- **Work to complete**:
Below are records with pictures in them; print them exactly, omitting the pictures.

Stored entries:

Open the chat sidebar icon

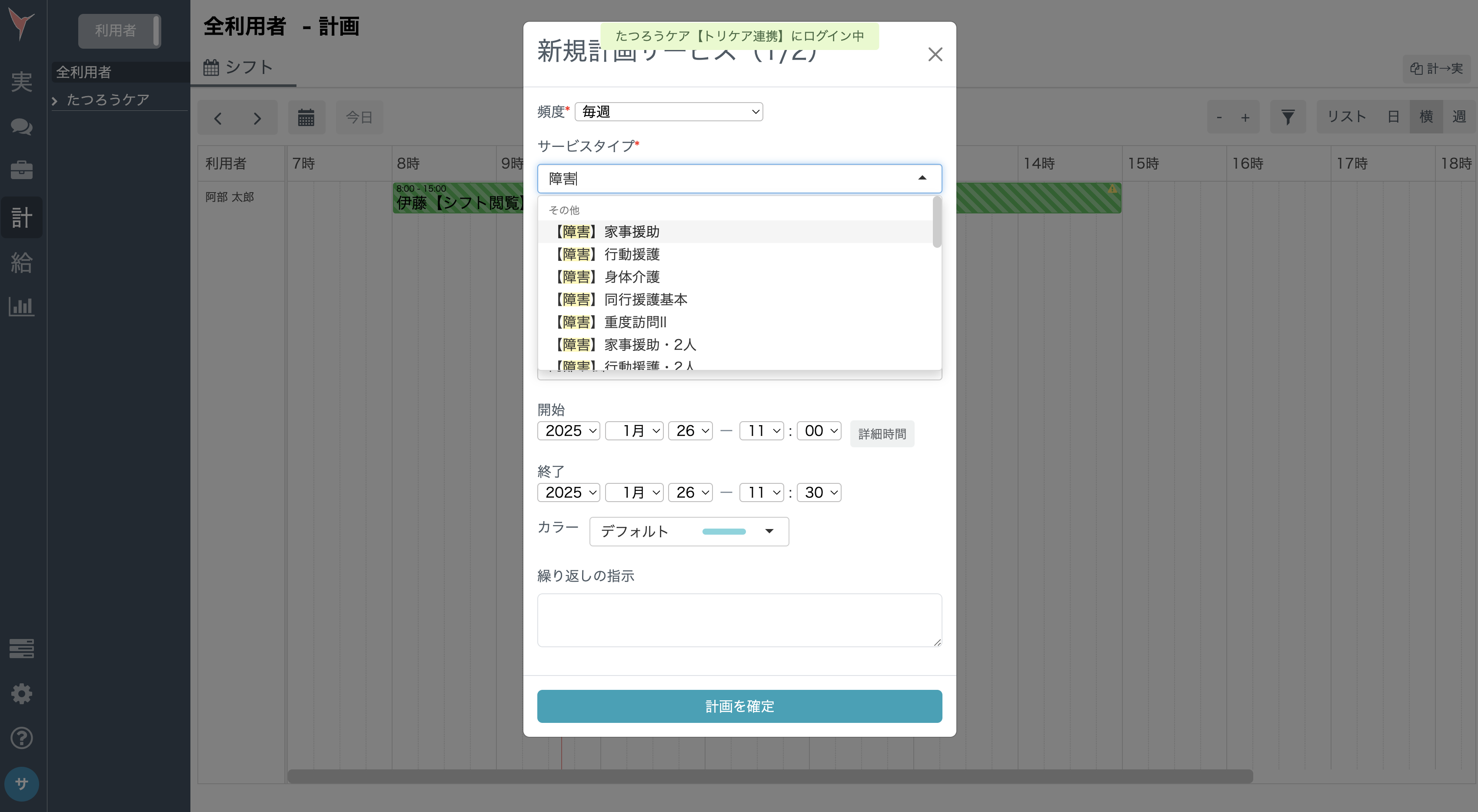pyautogui.click(x=21, y=127)
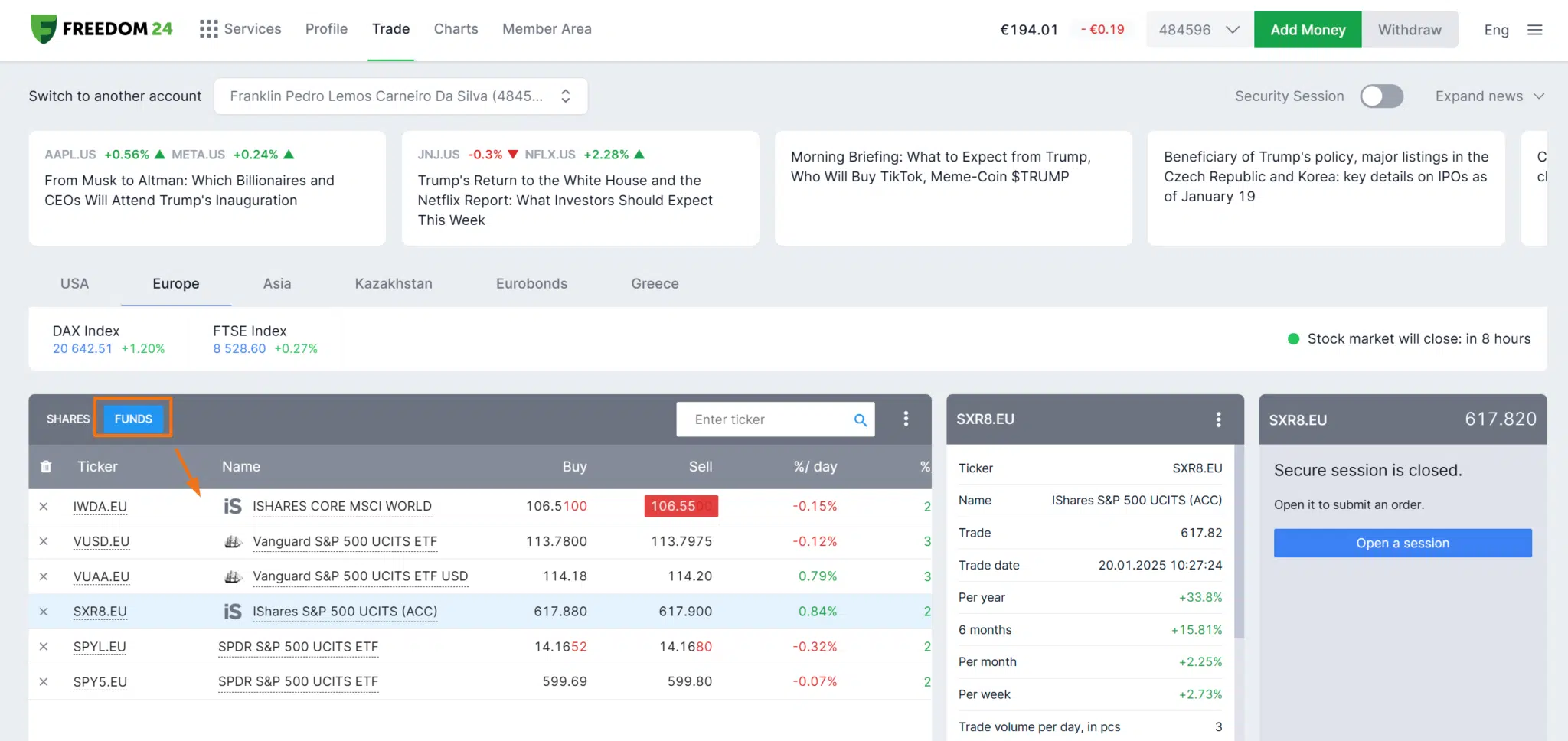
Task: Click the Withdraw button
Action: 1410,29
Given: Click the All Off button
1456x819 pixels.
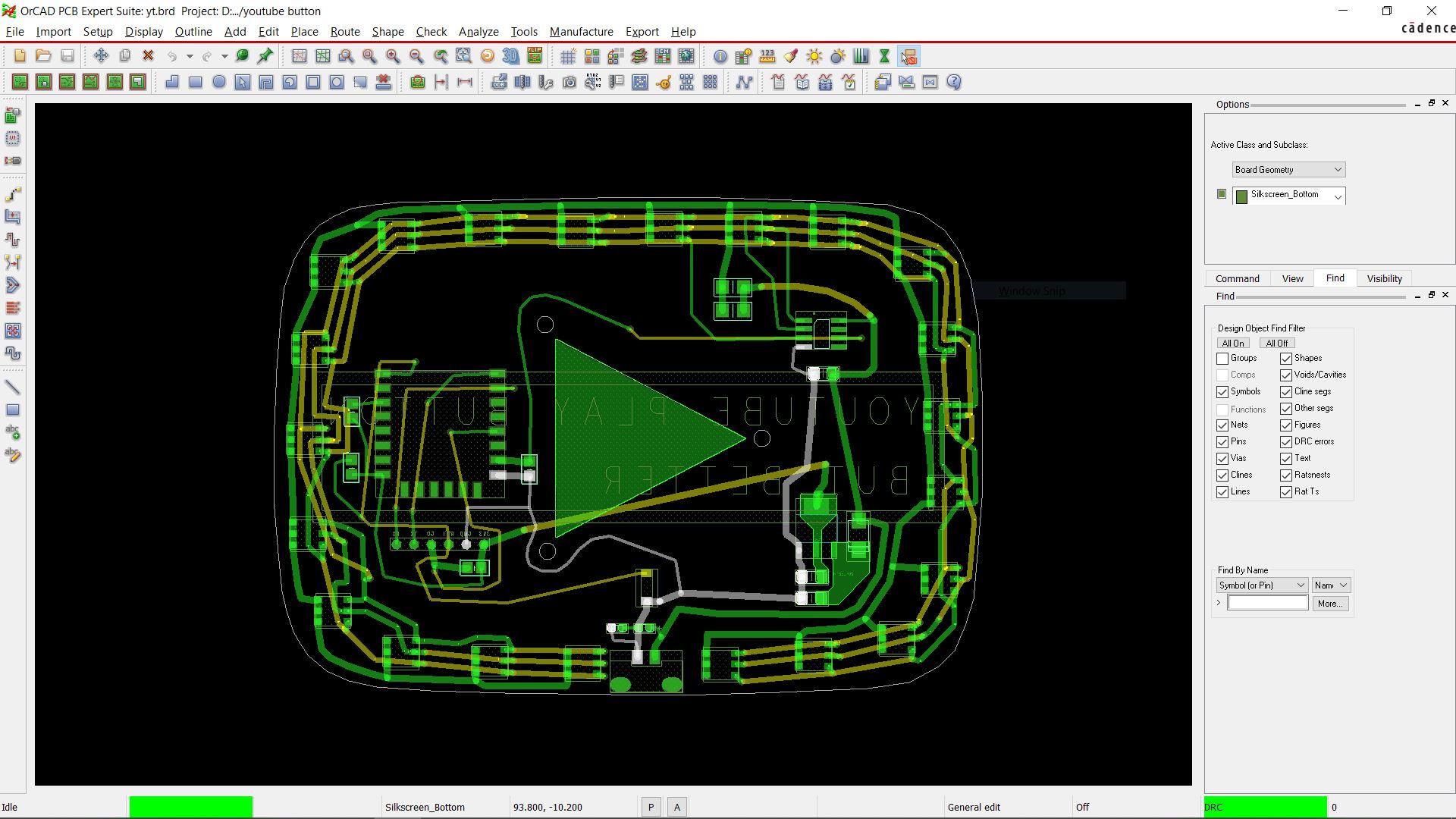Looking at the screenshot, I should click(x=1276, y=344).
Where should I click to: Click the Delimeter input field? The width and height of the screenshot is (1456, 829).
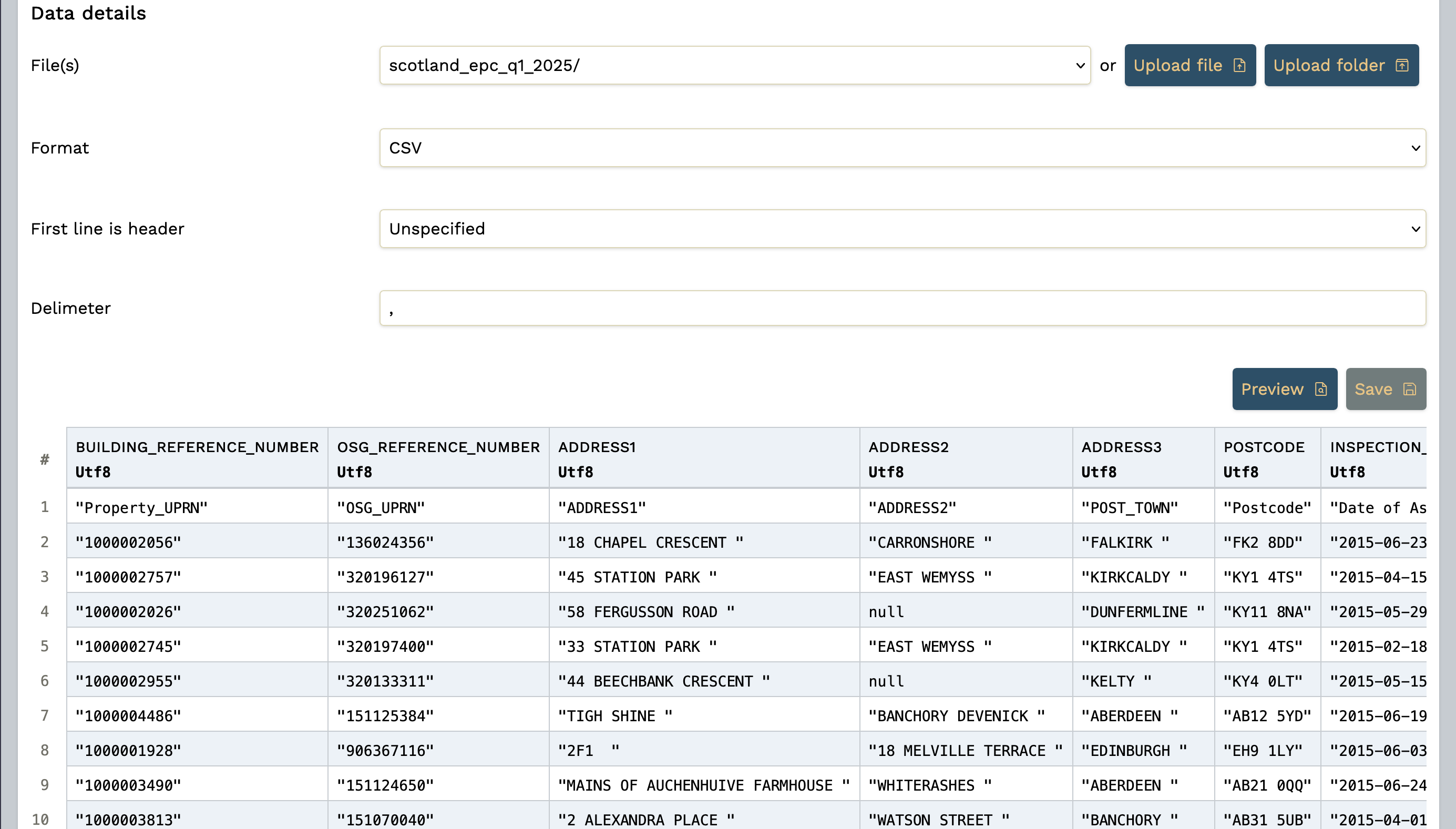pyautogui.click(x=902, y=308)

- **Solution for this problem**:
Open the chat sidebar icon

pyautogui.click(x=21, y=127)
Task: Click the Withdraw button
Action: 1410,29
Given: Click the All Off button
1456x819 pixels.
Looking at the screenshot, I should click(x=1276, y=344).
Where should I click to: Click the Delimeter input field? The width and height of the screenshot is (1456, 829).
pyautogui.click(x=902, y=308)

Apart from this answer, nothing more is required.